Polyphenolic Profile and Antioxidant Activities of Nigella Sativa Seed Extracts In Vitro and In Vivo

Nigella sativa L. is an aromatic plant belonging to the family Ranunculaceae. It has been used traditionally, especially in the middle East and India, for the treatment of asthma, cough, bronchitis, headache, rheumatism, fever, influenza and eczema. Several biological activities have been reported in Nigella sativa seeds, including antioxidant. In this context we tried to estimate the antioxidant activity of various extracts prepared from Nigella sativa seeds, methanolic extract (ME), chloroformic extract (CE), hexanic extract (HE : fixed oil), ethyl acetate extract (EAE) water extract (WE). The Folin-Ciocalteu assay showed that CE and EAE contained high level of phenolic compounds 81.31 and 72.43μg GAE/mg of extract respectively. Similarly, the CE and EAE exhibited the highest DPPH radical scavenging activity, with IC50 values of 106.56μg/ml and 121.62μg/ml respectively. In addition, CE and HE showed the most scavenging activity against superoxide radical generated in the PMS-NADH-NBT system with respective IC50 values of 361.86 μg/ml and 371.80 μg/ml, which is comparable to the activity of the standard antioxidant BHT (344.59 μg/ml). Ferrous ion chelating capacity assay showed that WE, EAE and ME are the most active with 40.57, 39.70 and 22.02 mg EDTA-E/g of extract.

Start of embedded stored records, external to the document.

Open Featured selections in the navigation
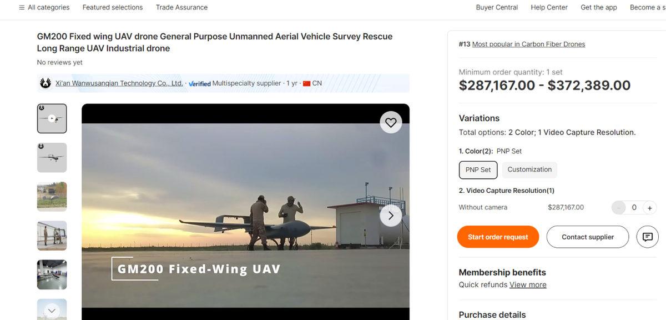 click(x=112, y=7)
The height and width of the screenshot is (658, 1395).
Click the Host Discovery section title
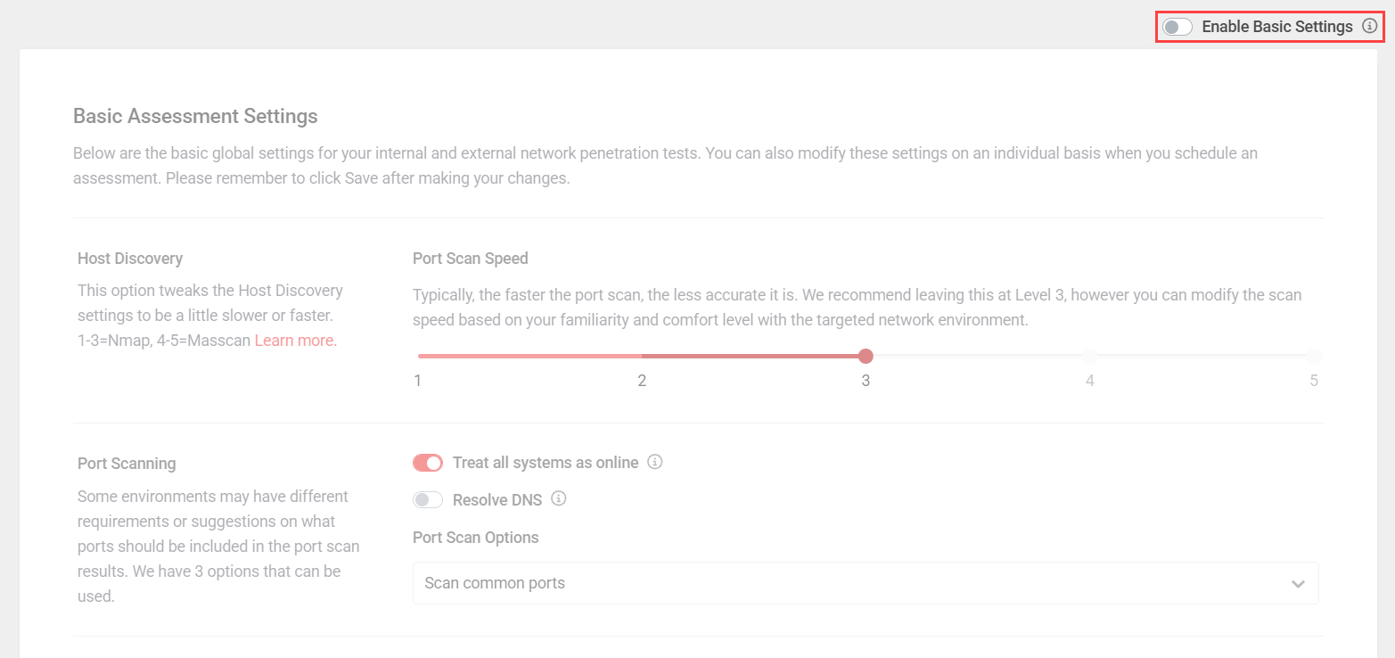coord(130,259)
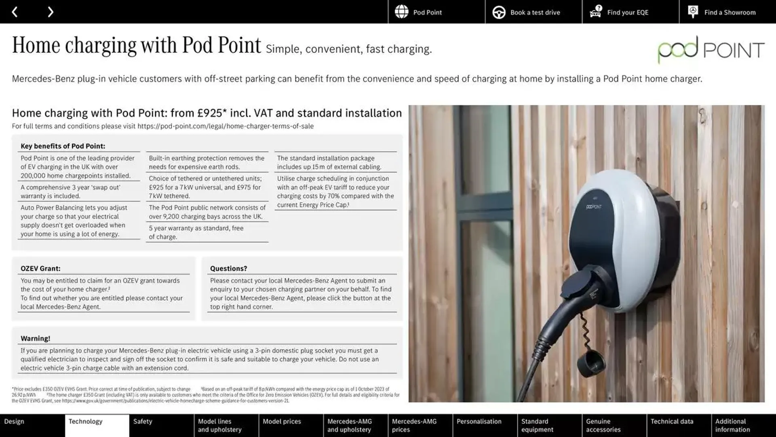Click the steering wheel test drive icon

pyautogui.click(x=498, y=12)
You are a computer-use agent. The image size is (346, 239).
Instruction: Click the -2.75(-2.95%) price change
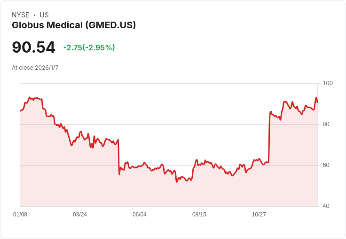click(89, 48)
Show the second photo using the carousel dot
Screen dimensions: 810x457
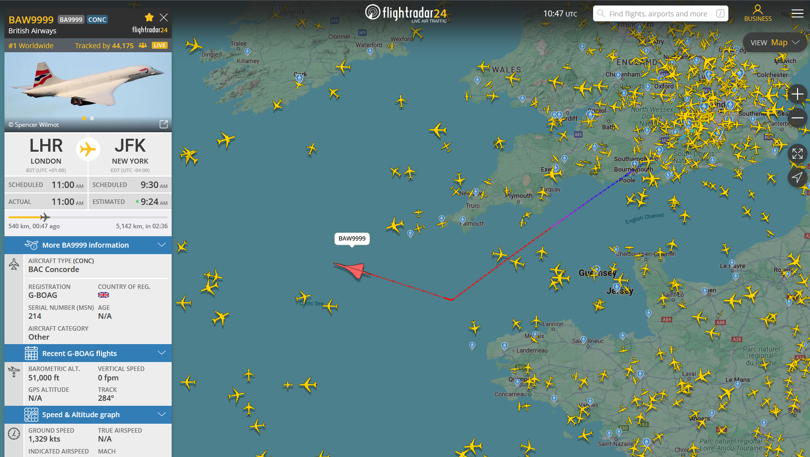pyautogui.click(x=92, y=118)
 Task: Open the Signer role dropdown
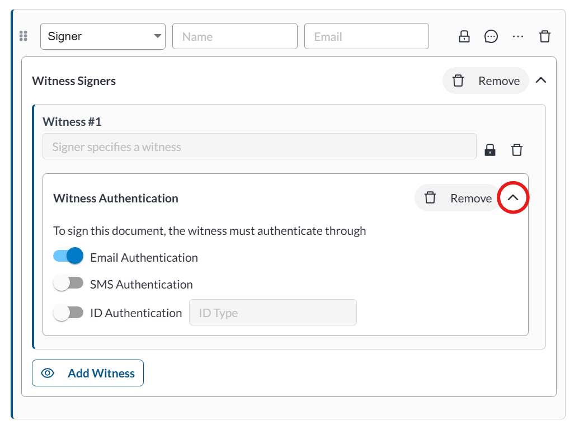pos(103,36)
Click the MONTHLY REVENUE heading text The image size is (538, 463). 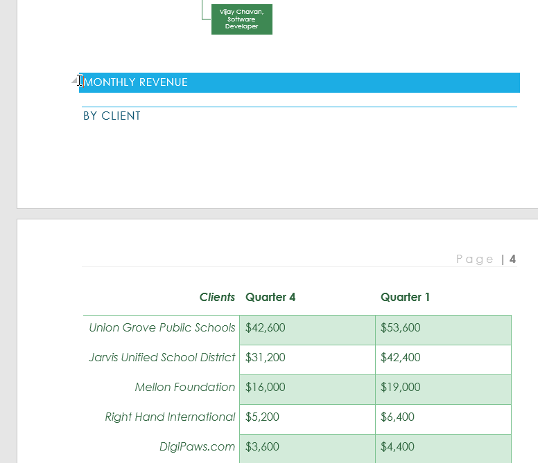[x=136, y=82]
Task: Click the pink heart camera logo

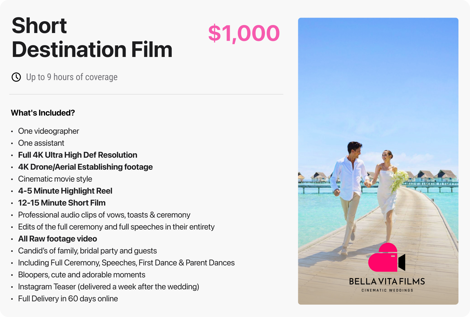Action: [x=386, y=258]
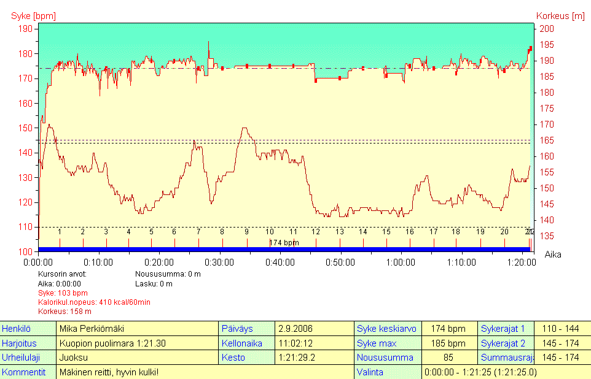Screen dimensions: 591x379
Task: Click lap marker 20 near the chart end
Action: 504,232
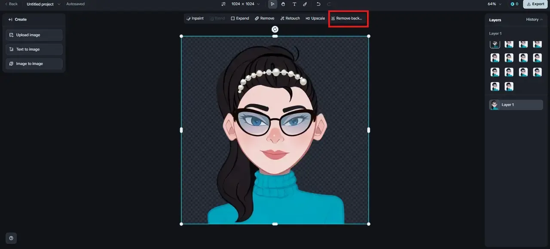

The inhibition of linoleic acid/ß-carotene coupled oxidation was estimated by ßcarotene bleaching assay, this showed a highest relative antioxidant activity with CE and EAE (69.82% of inhibition). The antioxidant activities of the methanolic extract and the fixed oil are confirmed by an in vivo assay in mice, the daily oral administration of methanolic extract (500 and 800 mg/kg/day) and fixed oil (2 and 4 ml/kg/day) during 21 days, resulted in a significant enhancement of the blood total antioxidant capacity (measured by KRL test) and the plasmatic antioxidant capacity towards DPPH radical.